Exercise passage:
President of the University of Georgia
- In office 1967–1986
- Preceded by: Omer Clyde Aderhold
- Succeeded by: Henry King Stanford

Personal details
- Born: September 3, 1929 Atlanta, Georgia
- Died: April 28, 2004 (aged 74) Augusta, Georgia
- Education: Emory University University of Georgia (DVM) Iowa State University (PhD)

= Frederick Corbet Davison =

Frederick Corbet "Fred" Davison (September 3, 1929 - April 28, 2004) was the President of the University of Georgia (UGA) in Athens. He served in that capacity from 1967 until his resignation in 1986.

==Early life and education==
Davison attended Oxford College of Emory University before transferring to UGA in 1948 to earn his veterinary degree (D.V.M.) from UGA in 1952. Dr. Davison met his wife, Dianne Castle, while in vet school. She also obtained her D.V.M from UGA in 1952.

After receiving their veterinary degrees, Dianne and Fred Davison opened a veterinary practice in Fred Davison's hometown of Marietta, Georgia. In 1958, the Davisons went to Iowa State University where Fred earned his doctorate (Ph.D.) in Biochemistry and Pathology, and Dianne worked as a researcher.

He then taught veterinary science at Iowa State University while also leading a U.S. Atomic Energy Commission research project on stable rare earth compounds.

Tasks for this exercise:
a: In the Fred Davison biography, what degree did Davison earn at Iowa State University, and in what fields?
b: Pick up the Fred Davison biography after its last sentence and continue it.
The records have no connection to the Fred Davison biography.

Information:
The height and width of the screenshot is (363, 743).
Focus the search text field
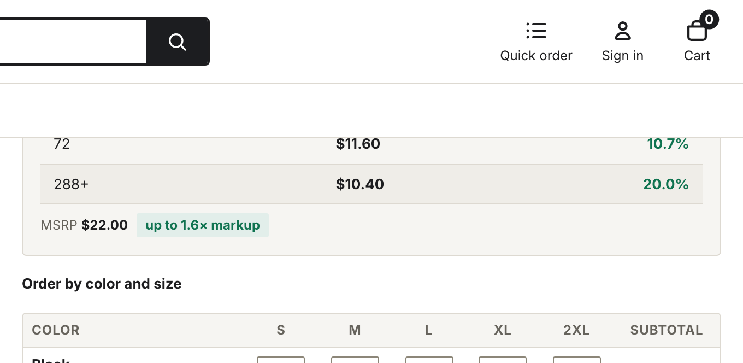tap(72, 42)
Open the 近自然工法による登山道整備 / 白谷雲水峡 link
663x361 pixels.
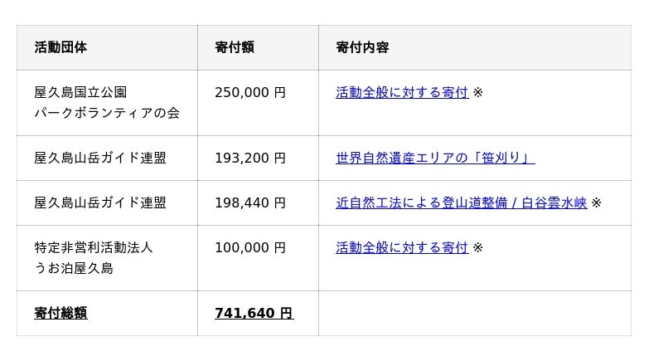click(x=461, y=202)
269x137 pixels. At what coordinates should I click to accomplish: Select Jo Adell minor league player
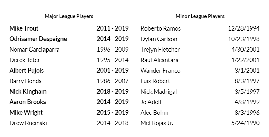pos(151,102)
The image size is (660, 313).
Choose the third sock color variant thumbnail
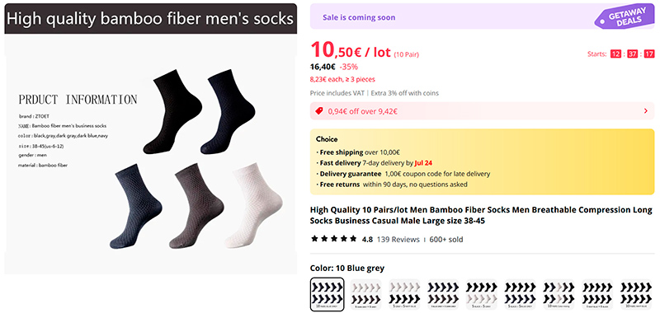(404, 295)
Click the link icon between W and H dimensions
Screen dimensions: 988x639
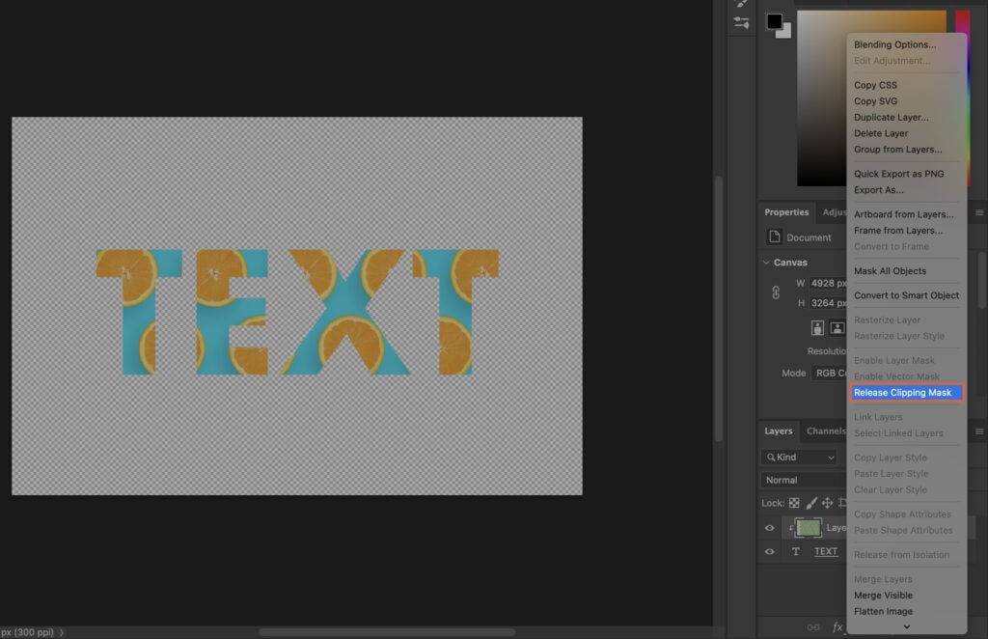click(777, 292)
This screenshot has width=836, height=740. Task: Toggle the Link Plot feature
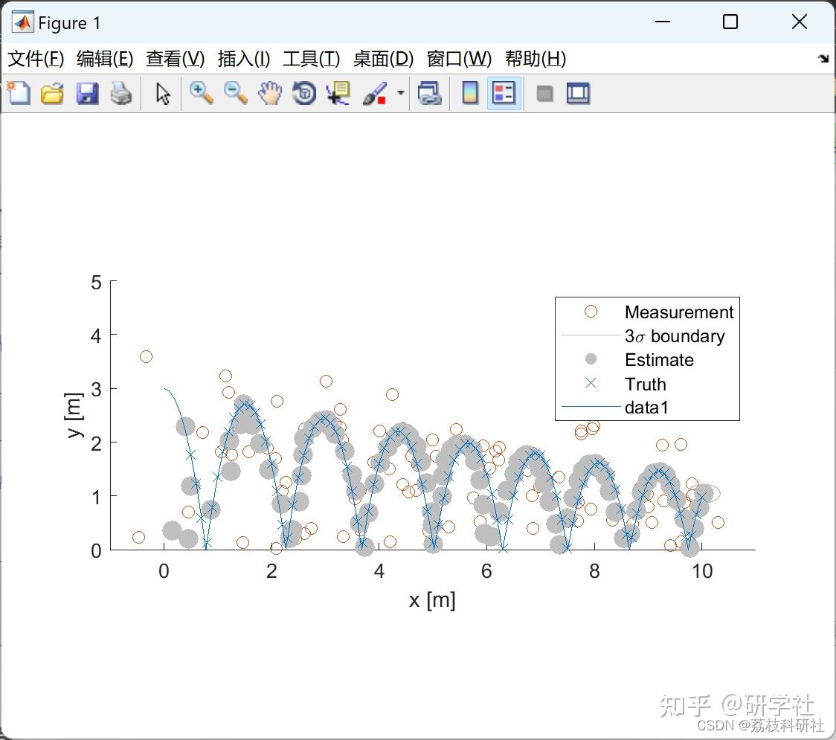coord(430,93)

Solved problems:
a: A doctorate (Ph.D.) in Biochemistry and Pathology.

b:
==Academic and professional career==
Davison worked for the American Veterinary Medical Association as the assistant director of the Scientific Activities Division for a year before being named dean of the UGA College of Veterinary Medicine in 1964. In 1966, he became vice chancellor of the University System of Georgia and the following year was named president of UGA.

Davison served as president until his resignation in 1986 following a successful lawsuit against the University by UGA English teacher Jan Kemp. Kemp claimed that University administrators fired her in retaliation for protesting preferential treatment for athletes in UGA's developmental studies program.

Following his retirement as president, Dr. Davison remained on the UGA veterinary faculty for two years. From 1988-2002, he served as president and chief executive officer of the National Science Center Foundation, Inc., in Augusta until his retirement in 2002. Dr. Davison also chaired the board of directors of Citizens for Nuclear Technology Awareness (CTNA).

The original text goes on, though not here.